> Excerpt provided:
##########
The pervasive use of mandatory pre-dispute arbitration provisions in investment adviser and broker-dealer contracts, exacerbated by people’s difficultly understanding them, is especially troubling because the provisions are written by and for the benefit of investment advisers and broker-dealers, at the expense of investors.[xviii] Because of their “extreme inequality of bargaining power,”[xix] along with the difficulties in understanding these clauses, investors lack the ability to meaningfully consent to the arbitration provisions. And once investors become bound, the contracts typically do not allow the investor to opt out of the arbitration provisions or provide a limited opportunity to do so.

Mandatory pre-dispute arbitration agreements, especially those imposed by registered investment advisers, harm investors in multiple ways: through class action waivers, biased arbitrators, high costs, and limits on recovery.

Mandatory arbitration inflicts a variety of harms on investors.  Although FINRA has improved the process in many respects for arbitration with broker-dealers, serious concerns remain in both the broker-dealer and investment adviser space. The problems are especially acute with respect to arbitration involving registered investment advisers.
##########
> Word and item position data:

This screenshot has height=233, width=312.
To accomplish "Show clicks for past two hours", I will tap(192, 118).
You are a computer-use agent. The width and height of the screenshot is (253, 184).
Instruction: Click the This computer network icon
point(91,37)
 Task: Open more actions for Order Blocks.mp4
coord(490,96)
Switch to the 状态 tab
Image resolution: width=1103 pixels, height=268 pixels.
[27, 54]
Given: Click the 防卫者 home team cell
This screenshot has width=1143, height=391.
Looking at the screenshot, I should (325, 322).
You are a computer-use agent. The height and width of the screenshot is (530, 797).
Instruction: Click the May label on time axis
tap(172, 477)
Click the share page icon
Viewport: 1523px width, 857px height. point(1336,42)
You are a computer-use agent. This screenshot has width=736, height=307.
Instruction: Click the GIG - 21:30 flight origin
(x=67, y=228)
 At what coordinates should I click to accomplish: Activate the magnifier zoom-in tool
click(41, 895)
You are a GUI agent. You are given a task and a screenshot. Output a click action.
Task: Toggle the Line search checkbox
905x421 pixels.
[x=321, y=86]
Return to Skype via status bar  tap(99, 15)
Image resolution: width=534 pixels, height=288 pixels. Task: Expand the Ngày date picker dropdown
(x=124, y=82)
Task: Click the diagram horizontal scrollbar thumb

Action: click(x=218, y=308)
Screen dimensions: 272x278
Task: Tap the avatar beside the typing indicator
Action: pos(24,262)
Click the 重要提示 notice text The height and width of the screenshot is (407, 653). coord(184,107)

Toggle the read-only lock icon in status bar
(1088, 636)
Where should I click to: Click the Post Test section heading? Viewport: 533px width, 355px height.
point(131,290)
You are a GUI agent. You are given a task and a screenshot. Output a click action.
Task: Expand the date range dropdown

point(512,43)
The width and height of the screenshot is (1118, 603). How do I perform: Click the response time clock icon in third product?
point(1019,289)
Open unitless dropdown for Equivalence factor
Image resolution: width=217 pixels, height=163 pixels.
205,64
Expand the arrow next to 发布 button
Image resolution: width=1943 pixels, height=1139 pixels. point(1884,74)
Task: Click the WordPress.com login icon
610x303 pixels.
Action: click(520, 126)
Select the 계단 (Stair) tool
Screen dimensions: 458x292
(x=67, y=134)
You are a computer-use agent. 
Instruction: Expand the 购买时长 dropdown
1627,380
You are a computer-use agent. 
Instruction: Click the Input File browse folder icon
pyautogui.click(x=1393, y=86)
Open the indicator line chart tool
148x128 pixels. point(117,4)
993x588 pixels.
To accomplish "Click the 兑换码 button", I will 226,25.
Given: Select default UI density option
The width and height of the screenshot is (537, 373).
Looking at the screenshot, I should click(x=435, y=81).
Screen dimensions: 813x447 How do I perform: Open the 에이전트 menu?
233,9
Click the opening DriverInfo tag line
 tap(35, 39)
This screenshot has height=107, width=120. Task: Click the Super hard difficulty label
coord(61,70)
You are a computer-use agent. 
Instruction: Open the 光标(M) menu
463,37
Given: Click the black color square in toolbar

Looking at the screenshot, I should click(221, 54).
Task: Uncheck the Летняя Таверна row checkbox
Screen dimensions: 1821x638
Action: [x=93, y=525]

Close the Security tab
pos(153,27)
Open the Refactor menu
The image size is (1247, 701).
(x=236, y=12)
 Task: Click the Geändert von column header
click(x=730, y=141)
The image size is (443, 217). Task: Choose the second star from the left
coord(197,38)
##########
> To do:
a - Please retype the passage on mandatory arbitration, everything from "Mandatory pre-dispute arbitration agreements, especially" down to "registered investment advisers.".
b - Continue the passage on mandatory arbitration from its last sentence.

> Task-by-task outputs:
a -
Mandatory pre-dispute arbitration agreements, especially those imposed by registered investment advisers, harm investors in multiple ways: through class action waivers, biased arbitrators, high costs, and limits on recovery.

Mandatory arbitration inflicts a variety of harms on investors.  Although FINRA has improved the process in many respects for arbitration with broker-dealers, serious concerns remain in both the broker-dealer and investment adviser space. The problems are especially acute with respect to arbitration involving registered investment advisers.

b -
The arbitration process is a private dispute resolution mechanism, typically run by or favoring the industry. Arbitrators serving on panels are often industry friendly; the governing rules provide for limited discovery, even though much of the evidence is in the hands of the broker or adviser; there is typically no decision explaining the  findings; and rights of appeal, no matter how egregious the misapplication of the law may have been, are extremely limited. Indeed, “[a] June 2007 study of more than 14,000 FINRA arbitration awards over a ten-year period (1995–2004) found that investors with significant claims suing major brokerage firms could expect to recover only twelve percent of the amount claimed.”[xx]  While a number of factors may contribute to these outcomes, we highlight some special concerns below.

Class action waivers impose special burdens on investors in complex cases or those involving small claims shared by many people.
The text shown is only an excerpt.